■ Work item
Work out how many lines below contain the word "will", then give that number alone.

■ Dataset
========================

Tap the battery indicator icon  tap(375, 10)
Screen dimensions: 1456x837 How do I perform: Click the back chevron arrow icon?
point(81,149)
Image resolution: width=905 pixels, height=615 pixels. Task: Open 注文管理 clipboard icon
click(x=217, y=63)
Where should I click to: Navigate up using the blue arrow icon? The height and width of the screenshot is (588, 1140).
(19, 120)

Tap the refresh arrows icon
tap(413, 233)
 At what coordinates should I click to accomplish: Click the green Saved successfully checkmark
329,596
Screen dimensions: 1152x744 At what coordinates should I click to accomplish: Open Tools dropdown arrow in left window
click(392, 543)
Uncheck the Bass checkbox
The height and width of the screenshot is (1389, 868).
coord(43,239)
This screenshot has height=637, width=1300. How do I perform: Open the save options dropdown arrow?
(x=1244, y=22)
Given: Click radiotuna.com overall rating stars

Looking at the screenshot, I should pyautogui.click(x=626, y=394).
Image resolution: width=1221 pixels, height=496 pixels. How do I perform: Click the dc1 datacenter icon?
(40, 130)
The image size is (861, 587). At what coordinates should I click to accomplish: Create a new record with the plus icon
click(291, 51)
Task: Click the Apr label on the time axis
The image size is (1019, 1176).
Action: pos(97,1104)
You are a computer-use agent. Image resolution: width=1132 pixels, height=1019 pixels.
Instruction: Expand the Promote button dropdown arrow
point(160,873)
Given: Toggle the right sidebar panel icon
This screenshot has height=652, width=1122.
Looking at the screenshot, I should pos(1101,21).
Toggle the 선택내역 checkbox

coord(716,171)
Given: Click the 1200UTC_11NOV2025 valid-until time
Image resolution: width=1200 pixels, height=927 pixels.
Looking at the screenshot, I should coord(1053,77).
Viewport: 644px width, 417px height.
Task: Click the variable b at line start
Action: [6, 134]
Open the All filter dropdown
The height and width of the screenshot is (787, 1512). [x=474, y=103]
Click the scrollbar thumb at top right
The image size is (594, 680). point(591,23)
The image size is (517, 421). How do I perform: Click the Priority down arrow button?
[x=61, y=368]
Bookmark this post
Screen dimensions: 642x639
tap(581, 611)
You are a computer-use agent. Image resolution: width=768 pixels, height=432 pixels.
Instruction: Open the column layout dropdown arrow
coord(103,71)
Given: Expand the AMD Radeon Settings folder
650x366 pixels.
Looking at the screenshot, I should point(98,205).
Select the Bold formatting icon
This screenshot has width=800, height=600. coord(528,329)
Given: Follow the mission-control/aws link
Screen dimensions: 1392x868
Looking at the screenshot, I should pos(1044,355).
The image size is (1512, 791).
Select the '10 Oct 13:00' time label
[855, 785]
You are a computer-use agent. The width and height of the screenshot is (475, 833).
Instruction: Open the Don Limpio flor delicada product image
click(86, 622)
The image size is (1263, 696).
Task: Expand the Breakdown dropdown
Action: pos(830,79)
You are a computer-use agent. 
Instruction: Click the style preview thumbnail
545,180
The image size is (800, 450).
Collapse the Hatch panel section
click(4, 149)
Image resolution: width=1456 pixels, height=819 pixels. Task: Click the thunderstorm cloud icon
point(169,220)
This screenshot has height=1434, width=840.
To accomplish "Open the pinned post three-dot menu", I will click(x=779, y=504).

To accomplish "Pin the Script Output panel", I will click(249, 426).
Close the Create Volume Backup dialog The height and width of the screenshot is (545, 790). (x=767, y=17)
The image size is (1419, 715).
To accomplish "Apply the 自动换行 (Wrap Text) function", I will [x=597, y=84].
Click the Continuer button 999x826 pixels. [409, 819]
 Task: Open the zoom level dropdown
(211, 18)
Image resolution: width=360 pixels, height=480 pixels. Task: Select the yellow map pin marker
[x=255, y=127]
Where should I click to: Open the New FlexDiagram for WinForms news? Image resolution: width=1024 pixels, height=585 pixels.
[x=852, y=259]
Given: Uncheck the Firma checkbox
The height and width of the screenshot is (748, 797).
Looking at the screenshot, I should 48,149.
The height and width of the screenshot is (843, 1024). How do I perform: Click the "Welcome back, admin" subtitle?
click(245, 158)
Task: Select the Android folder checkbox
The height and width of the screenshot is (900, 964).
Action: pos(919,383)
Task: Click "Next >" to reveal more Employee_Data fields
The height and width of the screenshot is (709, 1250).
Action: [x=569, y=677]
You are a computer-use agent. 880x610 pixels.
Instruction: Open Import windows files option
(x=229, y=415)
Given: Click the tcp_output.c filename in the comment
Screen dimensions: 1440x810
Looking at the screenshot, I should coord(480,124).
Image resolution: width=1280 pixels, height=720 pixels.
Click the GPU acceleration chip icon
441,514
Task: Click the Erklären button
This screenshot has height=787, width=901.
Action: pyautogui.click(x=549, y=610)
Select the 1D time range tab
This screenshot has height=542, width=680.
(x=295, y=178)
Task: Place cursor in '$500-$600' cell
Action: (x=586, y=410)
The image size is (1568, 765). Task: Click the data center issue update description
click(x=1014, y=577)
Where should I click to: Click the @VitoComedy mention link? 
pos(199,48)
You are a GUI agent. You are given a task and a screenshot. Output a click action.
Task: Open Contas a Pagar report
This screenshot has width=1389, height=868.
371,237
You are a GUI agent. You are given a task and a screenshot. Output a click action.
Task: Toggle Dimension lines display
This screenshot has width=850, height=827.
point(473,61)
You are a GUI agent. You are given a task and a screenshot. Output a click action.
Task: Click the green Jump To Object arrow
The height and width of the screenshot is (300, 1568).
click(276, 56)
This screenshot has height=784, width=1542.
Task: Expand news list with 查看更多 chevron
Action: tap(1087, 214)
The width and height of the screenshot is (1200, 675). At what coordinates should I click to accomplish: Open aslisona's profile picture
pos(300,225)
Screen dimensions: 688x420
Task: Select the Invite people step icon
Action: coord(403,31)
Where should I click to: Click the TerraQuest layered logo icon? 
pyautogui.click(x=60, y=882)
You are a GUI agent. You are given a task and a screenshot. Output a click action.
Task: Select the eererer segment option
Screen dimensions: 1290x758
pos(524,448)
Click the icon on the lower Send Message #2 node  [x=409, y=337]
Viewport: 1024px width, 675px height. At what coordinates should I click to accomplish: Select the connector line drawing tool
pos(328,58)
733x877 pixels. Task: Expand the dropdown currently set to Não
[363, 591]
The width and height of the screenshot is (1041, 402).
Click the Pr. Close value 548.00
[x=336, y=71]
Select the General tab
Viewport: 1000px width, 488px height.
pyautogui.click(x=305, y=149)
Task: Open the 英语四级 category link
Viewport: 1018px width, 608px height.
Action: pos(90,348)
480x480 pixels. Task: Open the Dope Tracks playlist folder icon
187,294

========================

■ Answer to this exercise
3